● **WHAT IS NEEDED**
Repeat exactly the lines that begin at the one containing "Task: Open the C1 channel descriptor box" and end at the final line of the records; include no pictures and nothing else.

========================================================================

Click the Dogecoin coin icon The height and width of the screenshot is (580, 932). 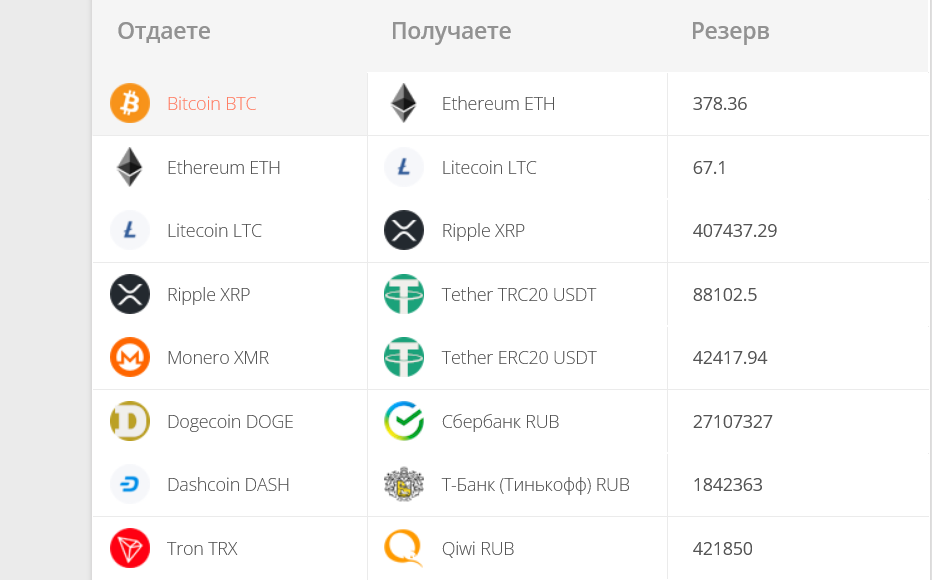(x=130, y=421)
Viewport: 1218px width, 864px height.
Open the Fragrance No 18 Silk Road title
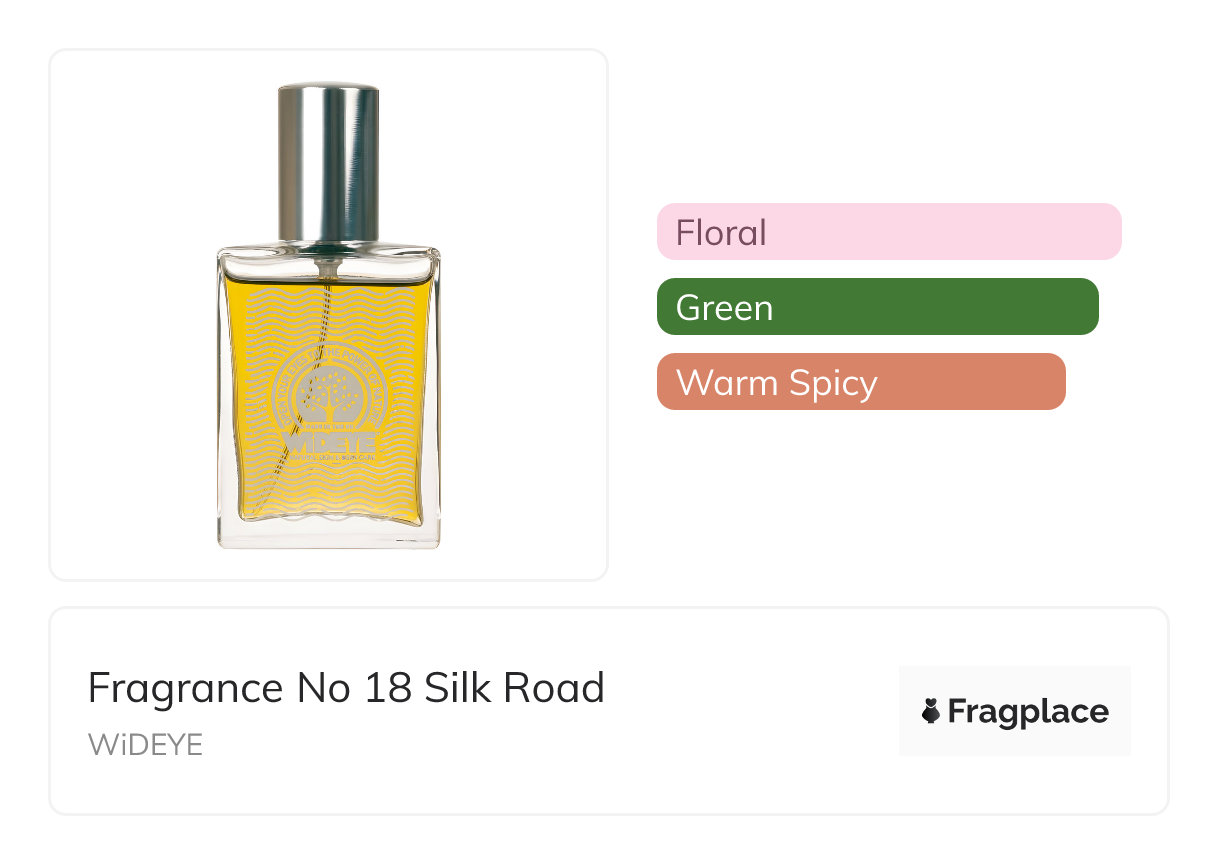pos(346,688)
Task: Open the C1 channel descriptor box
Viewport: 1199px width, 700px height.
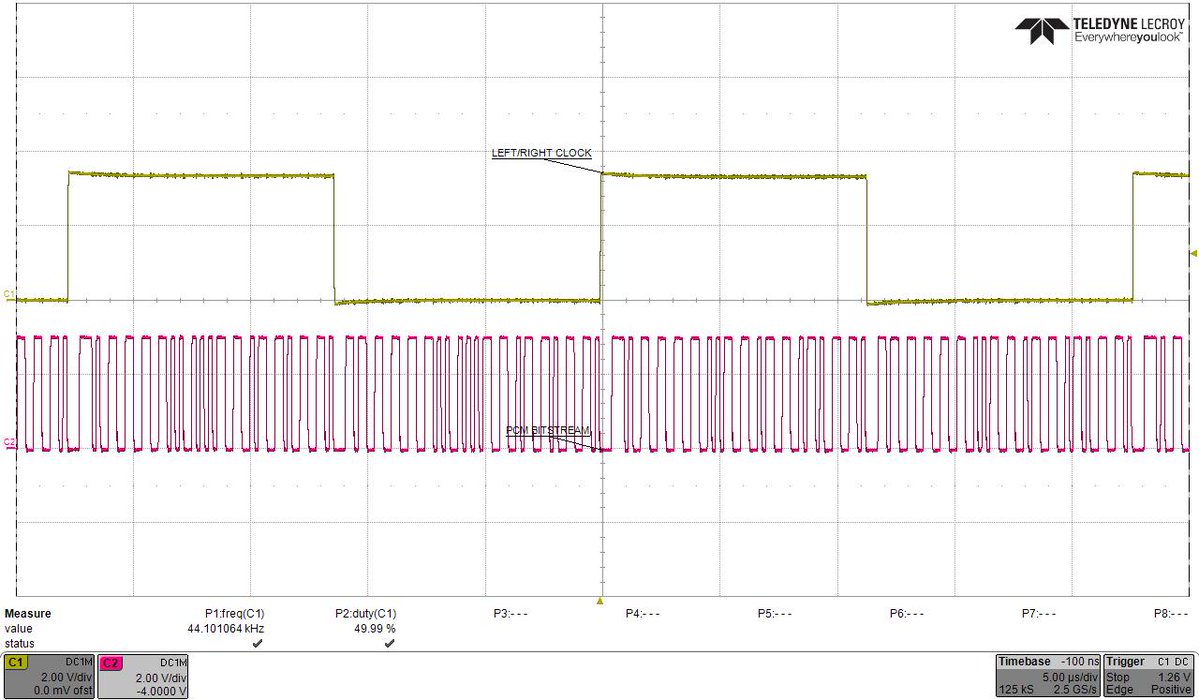Action: coord(47,676)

========================================================================

● **SOLUTION**
Task: Open the C1 channel descriptor box
Viewport: 1199px width, 700px height.
Action: coord(47,676)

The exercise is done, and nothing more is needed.